Mariano Charlier

Personal information
- Date of birth: 20 April 1974 (age 51)
- Place of birth: Mar del Plata, Argentina

Youth career
- Years: Team
- Independiente MdP [es]

Managerial career
- Independiente MdP [es] (youth)
- 2010–2012: Unión de Mar del Plata (assistant)
- 2013–2014: Independiente MdP [es] (youth)
- 2015–2021: Independiente MdP [es]
- 2021–2022: Aldosivi (youth)
- 2023–2025: Aldosivi (reserves)
- 2023: Aldosivi (interim)
- 2025: Aldosivi (interim)
- 2025: Aldosivi

= Mariano Charlier =

Argentine football manager

Mariano Charlier (born 20 April 1974) is an Argentine football manager.

==Career==
Born in Mar del Plata, Charlier began his career managing the youth sides of hometown club Independiente de Mar del Plata, where he also played as a youth. After leaving the club to work as an assistant at Unión de Mar del Plata, he later returned to the side and was promoted to first team manager in 2015.

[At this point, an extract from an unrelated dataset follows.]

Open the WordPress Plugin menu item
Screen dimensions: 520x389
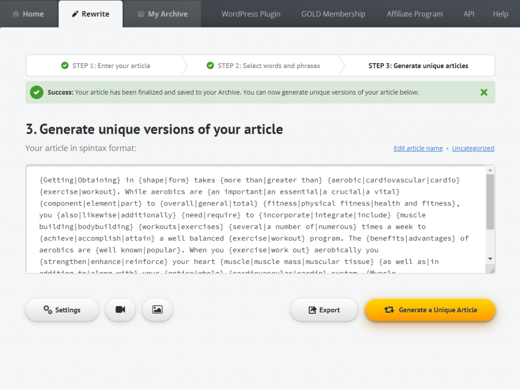[x=251, y=14]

On 18 February 2021, Charlier left Independiente to join Aldosivi as a youth manager. Promoted to the reserves ahead of the 2023 season, he was appointed interim manager of the first team in September, after Walter Coyette resigned. He managed the club on seven occasions, having five draws and two losses.

After returning to the reserves, Charlier was again named interim of Aldosivi on 11 March 2025, after Andrés Yllana also resigned. On 3 April, after four wins in six matches, he was named as permanent manager of the club until the end of the 2025 Apertura tournament.

On 2 September 2025, Charlier was sacked by Aldosivi.

==Personal life==
During the early stages of his managerial career, Charlier also worked as a lifeguard. His father Ricardo is also involved with football, being a secretary of the Liga Marplatense de Fútbol and also working at Independiente.